By exponential, it leads to very complicated things.
Is there nice proof like AM-GM, ...?
All comment and answer is welcome. Thanks.
On
The first step may be the following AM-GM. $$LHS\geq7\sqrt[7]{\left(\frac{a+b+c}{3}\right)^3\left(\frac{\sqrt{ab}+\sqrt{ac}+\sqrt{bc}}{3}\right)^3\sqrt[3]{abc}}$$ and it's enough to prove that: $$8(a+b+c)^2(\sqrt{ab}+\sqrt{ac}+\sqrt{bc})^3\geq243(a+b)(a+c)(b+c)\sqrt[3]{a^2b^2c^2},$$ but my proof of this statement is not nice.
Proof.
Firstly, we'll prove $$\left[(\sqrt{a}+\sqrt{b})(\sqrt{c}+\sqrt{b})(\sqrt{a}+\sqrt{c})\right]^4\ge 512abc(a+b)(b+c)(c+a).\tag{*}$$ Indeed, by AM-GM $$(\sqrt{a}+\sqrt{b})^4=(a+b+2\sqrt{ab})^2\ge 8\sqrt{ab}(a+b).$$Multiplying similar inequalities, the $(*)$ is proven.

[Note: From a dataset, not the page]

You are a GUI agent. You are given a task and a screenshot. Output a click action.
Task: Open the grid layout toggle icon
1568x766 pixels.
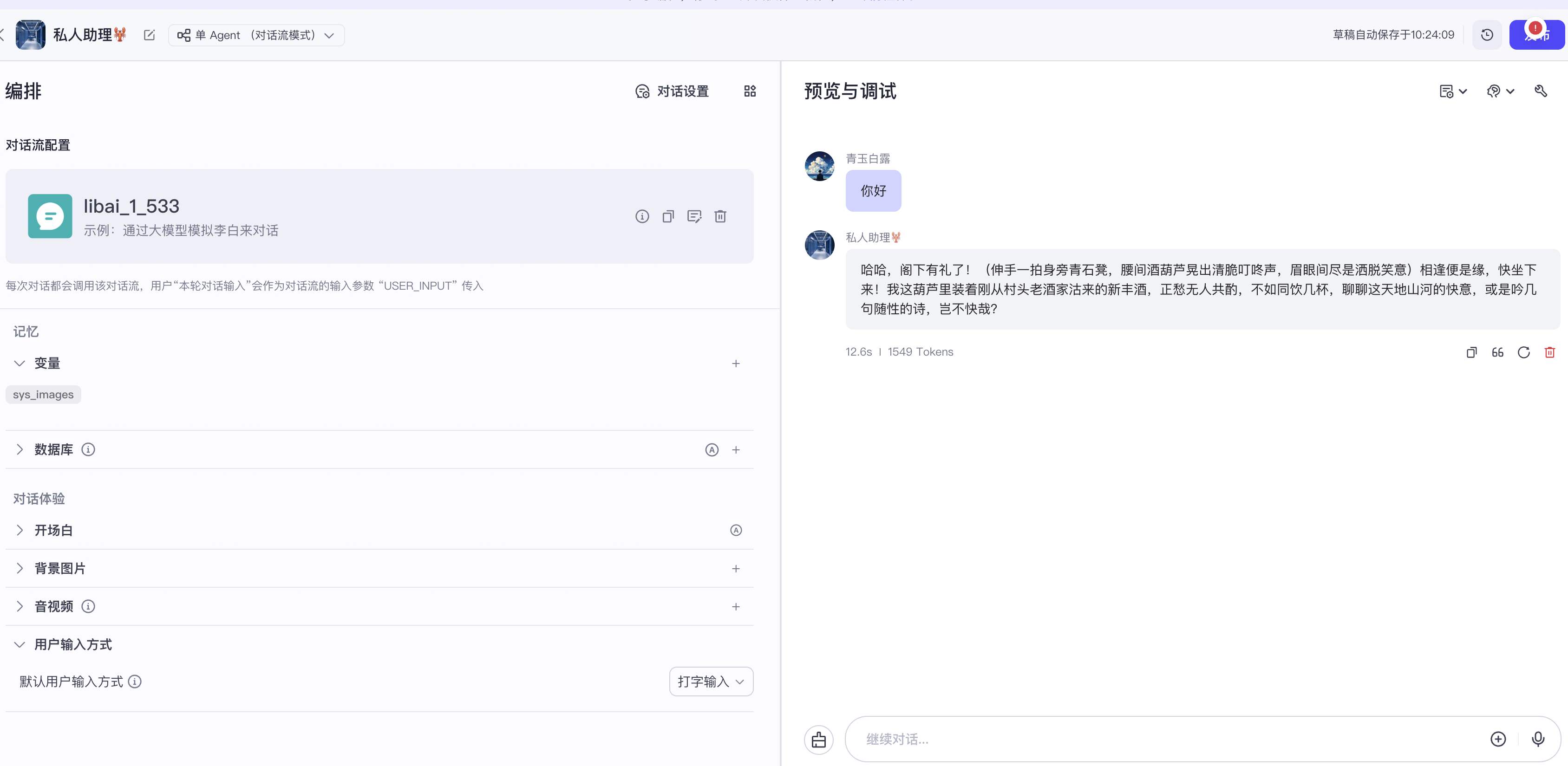coord(750,91)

Now, apply $(*)$ and AM-GM as \begin{align*} 7\sqrt[7]{\frac{abc(a+b)(b+c)(c+a)(a+b+c)}{24}}=&7\left[\sqrt[3]{abc}.\left(\sqrt[6]{\frac{abc(a+b)(b+c)(c+a)}{8}}\right)^4.\frac{a+b+c}{3}.\sqrt[3]{\frac{(a+b)(b+c)(c+a)}{8}}\right]^{\frac{1}{7}}\\&\le \sqrt[3]{abc}+\sqrt[3]{(\sqrt{a}+\sqrt{b})^2(\sqrt{c}+\sqrt{b})^2(\sqrt{a}+\sqrt{c})^2}+\frac{a+b+c}{3}+\sqrt[3]{\frac{(a+b)(b+c)(c+a)}{8}}\\&\le \frac{a+b+c}{3}+\frac{a+b+c}{3}+\sqrt[3]{abc}+\frac{\sum\limits_{cyc}(\sqrt{a}+\sqrt{b})(\sqrt{a}+\sqrt{c})}{3}\\&=a+b+c+\sqrt{ab}+\sqrt{bc}+\sqrt{ca}+\sqrt[3]{abc}. \end{align*} Hence, the proof is done. Equality holds at $a=b=c.$